La possibilité la plus évidente serait un crossover entre Tree et Millie Kessler, interprétée par Kathryn Newton dans Freaky.
Landon a déjà évoqué cette idée par le passé. Mais elle ne doit pas être confondue avec le véritable troisième Happy Death Day : le projet qu’il cherche actuellement à concrétiser est avant tout la conclusion de la trilogie de Tree Gelbman.
Dans l’horreur récente, cette différence entre une idée de cinéaste et une production réellement commandée reste essentielle. Dernier Rush l’a également soulignée concernant les différentes possibilités de suite imaginées autour d’Obsession, alors qu’aucun nouveau film ni aucune série n’a encore été officiellement lancé.
Happy Death Day 3 se situe aujourd’hui dans une position plus avancée sur le plan créatif, mais pas encore sur le plan industriel.
Jessica Rothe veut réellement terminer l’histoire de Tree
L’implication de l’actrice constitue peut-être la partie la plus intéressante de cette nouvelle mise à jour.
Tree Gelbman n’était pas simplement une héroïne de slasher conçue pour survivre jusqu’au générique.
Le premier film utilisait les répétitions de son anniversaire pour transformer progressivement le personnage. À chaque nouvelle boucle, Tree apprenait quelque chose sur les autres mais aussi sur elle-même, jusqu’à remettre en question son comportement, sa relation avec son père et plusieurs choix personnels.
Le deuxième film exploitait ensuite une question beaucoup plus douloureuse en donnant à Tree la possibilité de rester dans une réalité où sa mère était toujours vivante.
Universal présente d’ailleurs officiellement Jessica Rothe comme le cœur du casting de Happy Death Day 2U, à nouveau écrit et réalisé par Christopher Landon. Voir la fiche officielle de Happy Death Day 2U
Cette continuité explique pourquoi la participation de Rothe au développement du troisième film compte.
Elle ne se contente plus de dire qu’elle accepterait de revenir lorsque le téléphone sonnera : elle a participé avec Landon à la structuration même de la dernière aventure de son personnage.
Universal et Blumhouse doivent maintenant décider
Au 16 septembre 2026, l’état du projet peut donc être résumé assez précisément.

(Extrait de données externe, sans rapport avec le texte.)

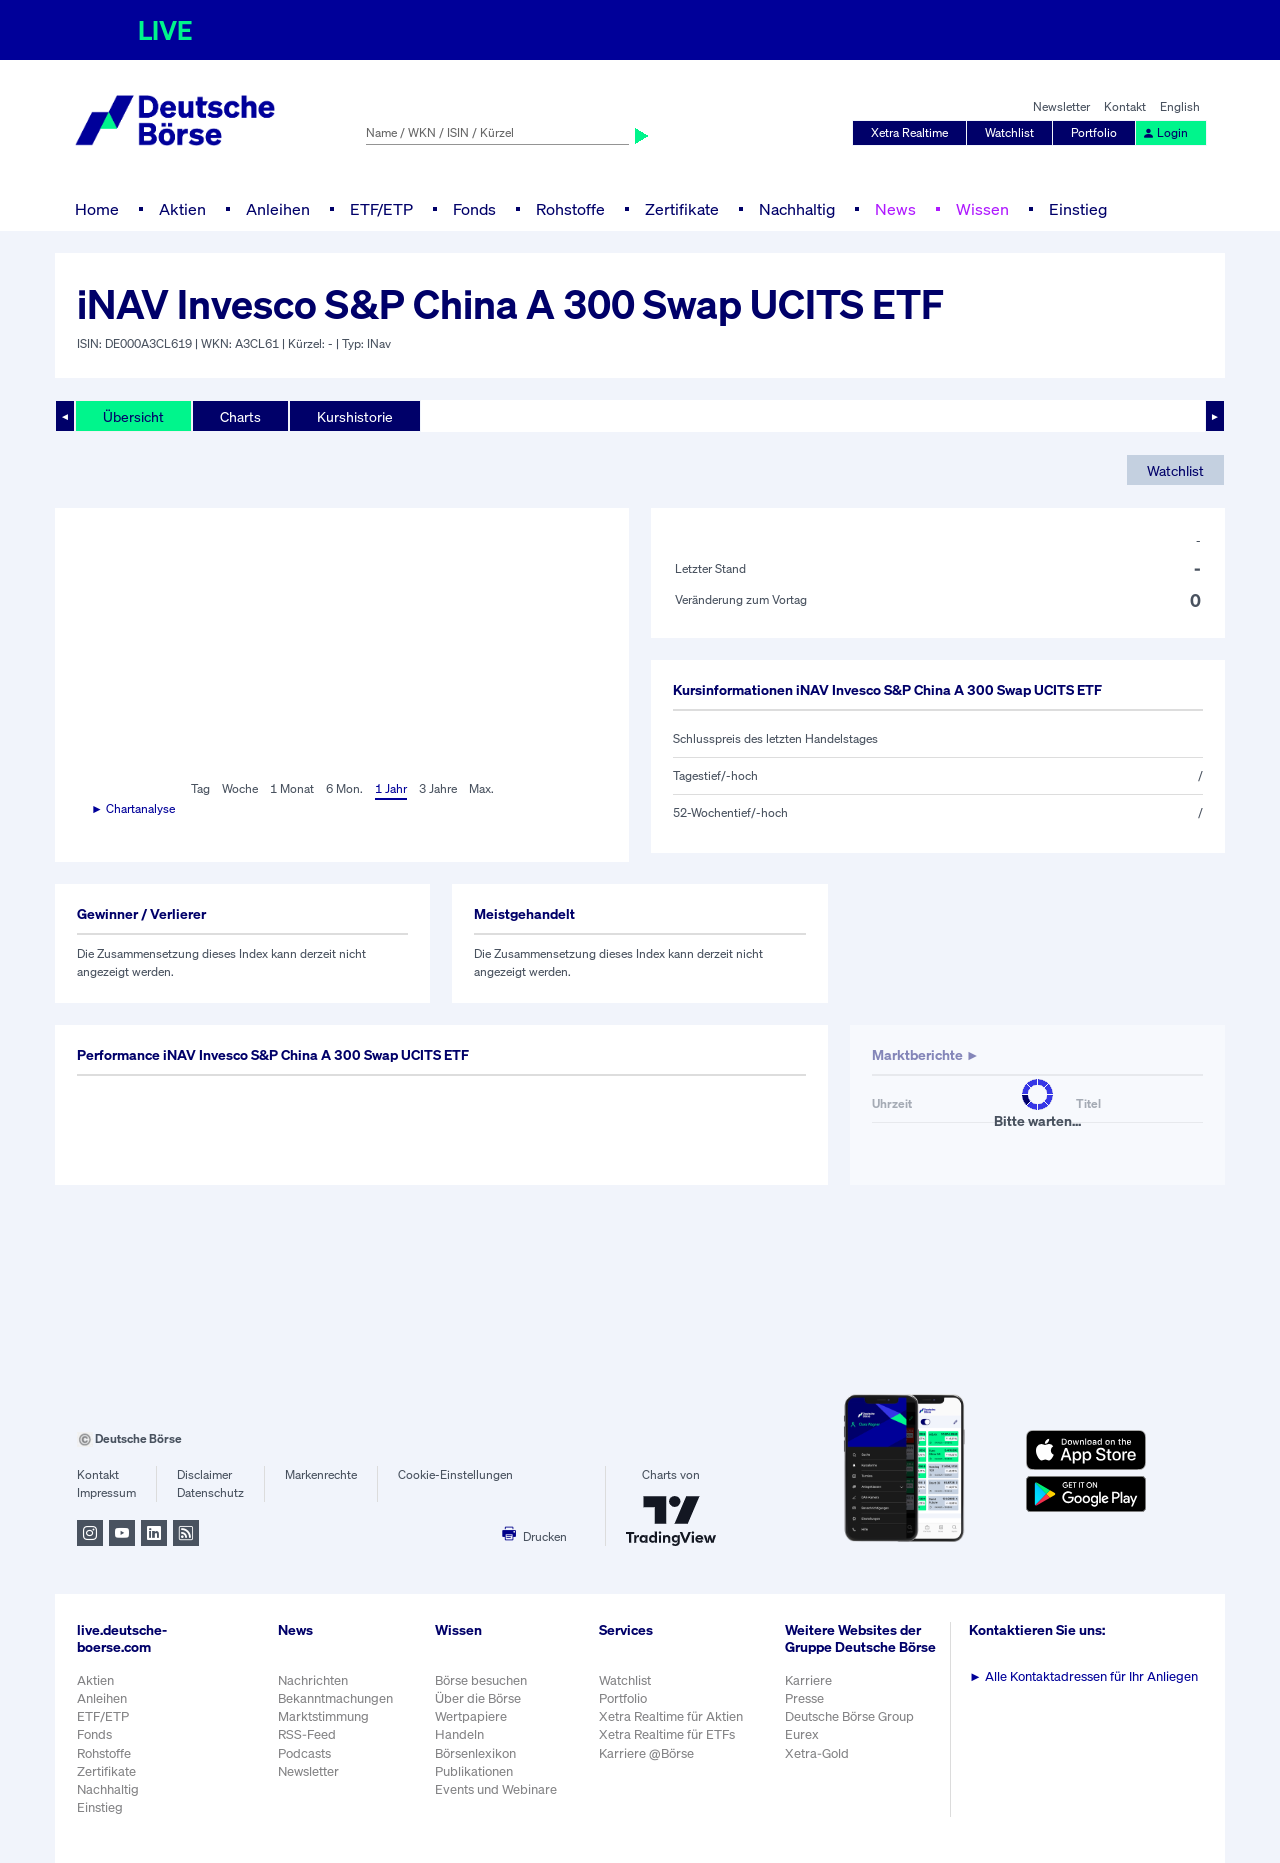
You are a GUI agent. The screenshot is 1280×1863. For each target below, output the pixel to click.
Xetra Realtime (909, 132)
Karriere (808, 1680)
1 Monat (292, 788)
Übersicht (133, 416)
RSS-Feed (307, 1734)
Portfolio (1094, 132)
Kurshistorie (355, 416)
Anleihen (278, 209)
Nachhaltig (797, 209)
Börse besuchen (481, 1680)
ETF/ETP (381, 209)
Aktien (182, 209)
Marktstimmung (323, 1716)
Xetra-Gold (817, 1753)
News (895, 209)
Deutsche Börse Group (849, 1716)
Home (97, 209)
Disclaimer (204, 1474)
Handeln (459, 1734)
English (1180, 106)
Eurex (802, 1734)
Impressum (106, 1492)
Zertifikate (682, 209)
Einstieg (1078, 209)
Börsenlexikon (475, 1753)
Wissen (982, 209)
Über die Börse (478, 1698)
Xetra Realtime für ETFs (667, 1734)
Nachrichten (313, 1680)
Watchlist (1009, 132)
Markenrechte (321, 1474)
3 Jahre (438, 788)
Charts (240, 416)
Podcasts (304, 1753)
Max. (481, 788)
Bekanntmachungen (335, 1698)
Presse (804, 1698)
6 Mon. (344, 788)
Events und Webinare (496, 1789)
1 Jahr (391, 788)
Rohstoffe (570, 209)
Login (1165, 132)
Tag (200, 788)
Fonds (474, 209)
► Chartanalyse (133, 808)
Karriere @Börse (646, 1753)
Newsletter (1061, 106)
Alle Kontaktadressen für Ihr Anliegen (1083, 1676)
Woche (240, 788)
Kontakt (1125, 106)
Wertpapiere (471, 1716)
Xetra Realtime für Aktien (671, 1716)
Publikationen (474, 1771)
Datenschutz (210, 1492)
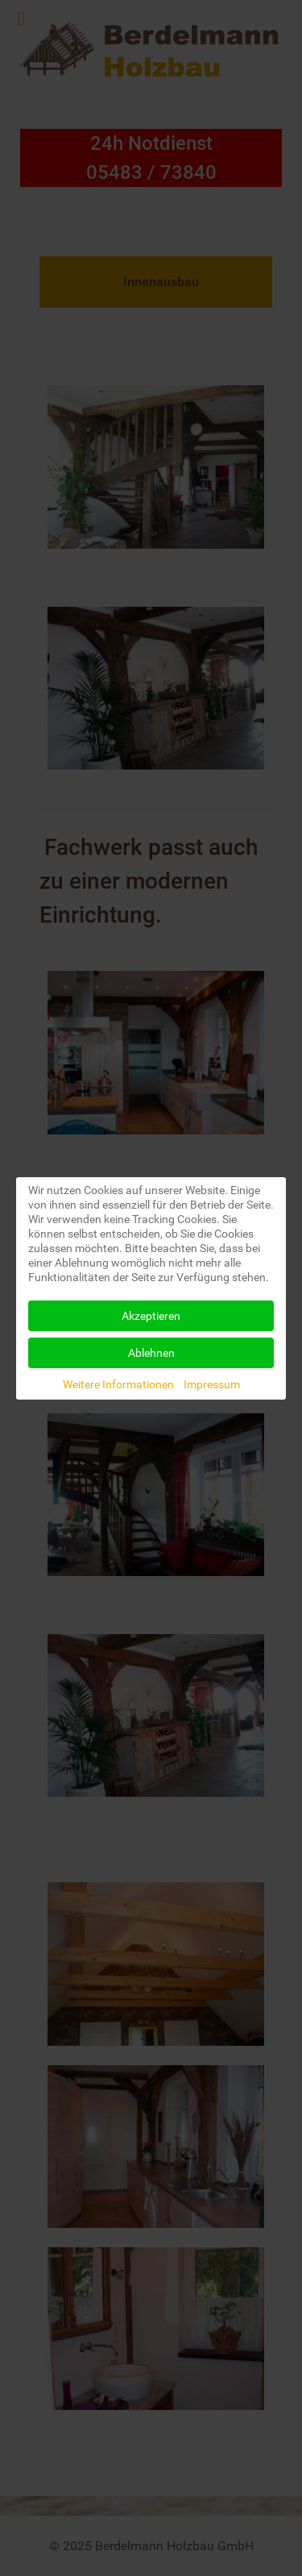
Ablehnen (151, 1352)
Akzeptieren (151, 1315)
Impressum (212, 1384)
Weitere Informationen (118, 1384)
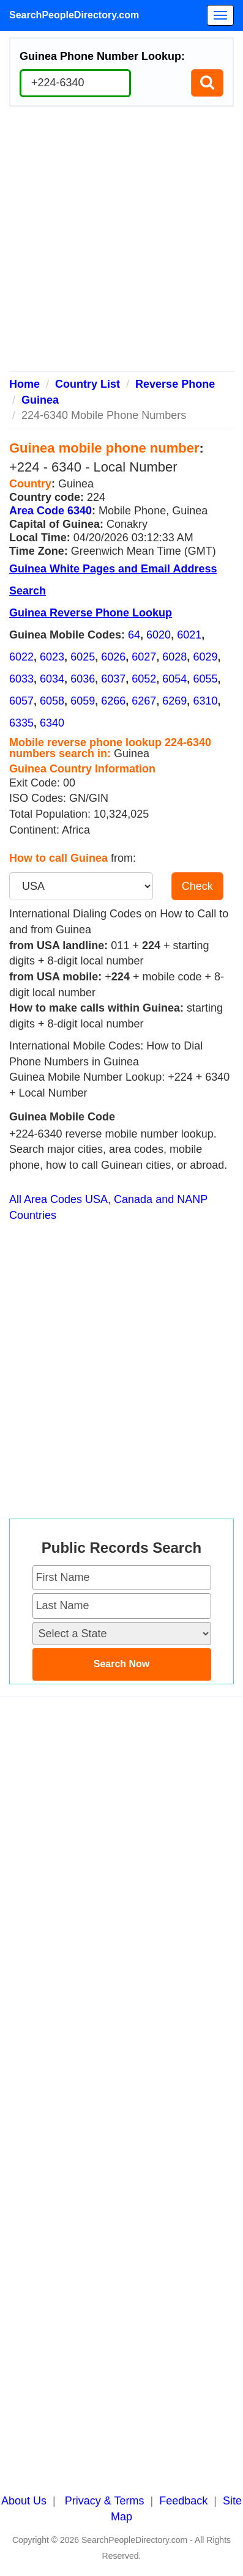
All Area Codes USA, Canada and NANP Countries (108, 1207)
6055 (205, 679)
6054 (174, 679)
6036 (82, 679)
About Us (24, 2501)
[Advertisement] (121, 243)
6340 (52, 723)
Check (197, 886)
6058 (52, 701)
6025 (82, 657)
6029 (205, 657)
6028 (174, 657)
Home (24, 384)
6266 (113, 701)
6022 (21, 657)
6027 (144, 657)
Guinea (40, 400)
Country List (87, 384)
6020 (158, 635)
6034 (52, 679)
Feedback (183, 2501)
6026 (113, 657)
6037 (113, 679)
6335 (21, 723)
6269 (174, 701)
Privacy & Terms (104, 2501)
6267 (144, 701)
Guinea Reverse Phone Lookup (90, 613)
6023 (52, 657)
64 (134, 635)
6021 (189, 635)
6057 (21, 701)
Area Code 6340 (50, 511)
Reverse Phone (175, 384)
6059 (82, 701)
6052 (144, 679)
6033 (21, 679)
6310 (205, 701)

Christopher Landon et Jessica Rothe ont structuré toute l’histoire de Happy Death Day 3. Ils veulent conclure la trilogie. Le réalisateur possède depuis longtemps une vision plus ambitieuse et plus vaste que les deux premiers films. Rothe est prête à revenir.
En revanche, Universal Pictures et Blumhouse n’ont toujours annoncé aucun feu vert officiel.
Il n’existe pas de date de tournage, de calendrier de production ou de date de sortie. Israel Broussard et les autres acteurs historiques n’ont pas été officiellement annoncés pour ce nouveau film. Aucun titre définitif n’a été communiqué non plus.
Les chiffres du box-office permettent de comprendre pourquoi le studio réfléchit depuis si longtemps : Happy Death Day avait rapporté environ 125,5 millions de dollars pour moins de 5 millions de budget, tandis que sa suite était descendue aux environs de 64,6 millions pour un coût de production presque doublé.
Pour l’instant, la boucle reste donc ouverte.
Mais quelque chose a réellement changé depuis le printemps. Jessica Rothe et Christopher Landon ne parlent plus seulement du film qu’ils aimeraient faire un jour. Ils se sont assis ensemble, ont construit sa progression et savent désormais comment ils veulent conclure l’histoire de Tree.
La question n’est plus vraiment de savoir s’ils ont un troisième film à raconter.
Elle est désormais de savoir si Universal et Blumhouse accepteront de leur donner les moyens de le tourner.